When is .repeat used when loading a Tensorflow dataset for training?-CodePudding

I have seen tutorials which use .repeat() while doing the loading, shuffling, mapping, batching, prefetching etc. for a Tensorflow dataset while there are others that completely skip it.

I know what repeat does and how it is used, but am not able to figure out when it is used and when it is not.

Any help?

CodePudding user response：

It depends. Let's use MNIST as an example. Say we build a dataset using from_tensor_slices. The training dataset has 60000 samples.

Let's say we use batch size 100 and do not use repeat. This means the dataset will provide 600 batches. Now, if we try to train a model, for example using the keras fit interface, the dataset will simply run out of samples after 600 steps! We will not be able to train more than that. Using repeat, the dataset will instead simply "start fresh" once it runs out, and we can train as long as we like.
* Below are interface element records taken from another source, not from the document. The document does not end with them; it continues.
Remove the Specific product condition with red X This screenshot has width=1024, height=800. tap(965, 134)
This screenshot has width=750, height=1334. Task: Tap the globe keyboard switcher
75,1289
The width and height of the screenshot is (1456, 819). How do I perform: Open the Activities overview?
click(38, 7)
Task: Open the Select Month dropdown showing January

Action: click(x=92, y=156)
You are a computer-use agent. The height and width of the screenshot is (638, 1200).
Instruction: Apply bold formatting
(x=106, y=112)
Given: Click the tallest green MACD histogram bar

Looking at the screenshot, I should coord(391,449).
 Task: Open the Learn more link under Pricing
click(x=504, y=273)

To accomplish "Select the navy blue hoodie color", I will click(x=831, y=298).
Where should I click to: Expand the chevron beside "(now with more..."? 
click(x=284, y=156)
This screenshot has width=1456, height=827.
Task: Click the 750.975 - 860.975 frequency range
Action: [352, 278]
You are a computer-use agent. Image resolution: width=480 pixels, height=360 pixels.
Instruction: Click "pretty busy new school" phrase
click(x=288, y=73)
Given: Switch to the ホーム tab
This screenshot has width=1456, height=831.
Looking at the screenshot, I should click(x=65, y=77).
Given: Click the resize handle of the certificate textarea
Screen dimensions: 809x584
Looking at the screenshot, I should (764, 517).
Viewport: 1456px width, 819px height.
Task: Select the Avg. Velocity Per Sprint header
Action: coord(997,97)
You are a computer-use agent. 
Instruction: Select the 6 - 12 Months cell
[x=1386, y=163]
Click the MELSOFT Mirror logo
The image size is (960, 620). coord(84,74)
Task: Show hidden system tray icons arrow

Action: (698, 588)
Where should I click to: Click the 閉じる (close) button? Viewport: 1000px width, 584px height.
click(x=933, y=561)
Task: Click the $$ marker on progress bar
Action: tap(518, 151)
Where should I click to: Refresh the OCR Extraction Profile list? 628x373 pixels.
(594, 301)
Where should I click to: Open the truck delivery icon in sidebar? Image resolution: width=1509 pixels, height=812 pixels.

Other tutorials might use a manual training loop. Perhaps you have a loop like

for batch in data_set:
    ...

In this example, once again, the loop will simply stop after 600 batches if we do not use repeat. However, we can do this:

for epoch in range(n_epochs):
    for batch in data_set:
        ...

In this example, we specify the number of passes over the dataset in n_epochs. The inner loop stops after 600 batches, but then the outer loop (epoch) simply increments by 1, and the inner loop starts again. This way, we can have more than 600 batches even without using repeat.

Finally, there are of course other ways to create datasets. For example, from_generator can be used to stream a dataset from a Python generator that can run infinitely long, so repeat is not necessary at all.

Without having seen the tutorials you are referring to, I can only guess that the differences regarding use of repeat can be explained by differences in how the training loop is coded, such as the above.